Volume 2, #41 June 24, 1998 POLITICS WITH BITE! CONTACT HELP previous BACK ISSUES next
A FORUM FOR ANTI-AUTHORITARIAN POLITICAL OPINION, RESEARCH AND HUMOR

Another Chance In Nigeria?

by Mumia Abu-Jamal

An excellent indication of the actual stability of any regime is the degree to which it is compelled to resort to physical violence to keep control. A consistent display of force, such as the existence of a strong secret police, is in itself an indication that the regime faces strong internal opposition. --Historian Carl G. Gustavson

On Monday, 8 June 1998, the newscast paused for a brief bulletin: President-General Sani Abacha of Nigeria is dead.

Shock waves ripple throughout Africa and the black world as the head-of-state of the continent's most populous nation succumbs to something as mundane as a heart attack, in a nation that almost seemed resigned to a long, hard, repressive siege at the rapacious hands of the military.

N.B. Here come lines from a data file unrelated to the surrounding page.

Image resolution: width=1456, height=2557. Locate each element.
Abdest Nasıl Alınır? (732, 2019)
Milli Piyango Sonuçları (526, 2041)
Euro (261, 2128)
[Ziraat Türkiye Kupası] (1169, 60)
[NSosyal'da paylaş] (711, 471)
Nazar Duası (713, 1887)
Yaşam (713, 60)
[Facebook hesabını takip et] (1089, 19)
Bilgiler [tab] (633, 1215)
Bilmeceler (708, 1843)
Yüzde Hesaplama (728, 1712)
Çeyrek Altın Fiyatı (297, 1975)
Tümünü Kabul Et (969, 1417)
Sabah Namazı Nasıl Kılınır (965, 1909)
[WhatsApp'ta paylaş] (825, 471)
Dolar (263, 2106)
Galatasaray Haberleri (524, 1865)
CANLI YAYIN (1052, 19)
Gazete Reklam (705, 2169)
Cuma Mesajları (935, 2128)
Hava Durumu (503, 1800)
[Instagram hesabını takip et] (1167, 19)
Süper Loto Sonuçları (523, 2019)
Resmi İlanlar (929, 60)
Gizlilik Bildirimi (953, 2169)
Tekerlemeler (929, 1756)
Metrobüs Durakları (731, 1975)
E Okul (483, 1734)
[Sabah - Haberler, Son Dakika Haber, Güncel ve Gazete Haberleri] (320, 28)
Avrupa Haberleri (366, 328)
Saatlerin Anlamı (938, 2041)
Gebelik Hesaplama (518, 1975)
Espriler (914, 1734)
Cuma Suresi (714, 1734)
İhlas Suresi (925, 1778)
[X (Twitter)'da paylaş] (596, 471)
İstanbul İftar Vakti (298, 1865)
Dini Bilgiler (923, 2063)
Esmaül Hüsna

Nigeria, once known as Africa's cultural and spiritual capital, has become little more than a populous place ruled by a venal and brutal dictatorship. Her journalists, lawyers and human rights activists are increasingly cast into her dark and foreboding dungeons like Kaduna Prison, where acclaimed writer Wole Soyinka spent several torturous months, at the relentless mercy of the icy Harmattan winds.

Under Abacha, dissent was a crime, punishable by imprisonment, exile, torture or death. The Nov. 17, 1993 coup which brought Abacha to power marked the army's cancellation of the concept of civilian rule and set the stage for the June 11, 1994 usurpation of the Nigerian elections and the subsequent arrest of the top votegetter, (and therefore rightful president) Chief Moshood Abiola. Abiola remains imprisoned to this date on the dubious charge of 'treason' (for daring to think he should be president simply because he received the most votes).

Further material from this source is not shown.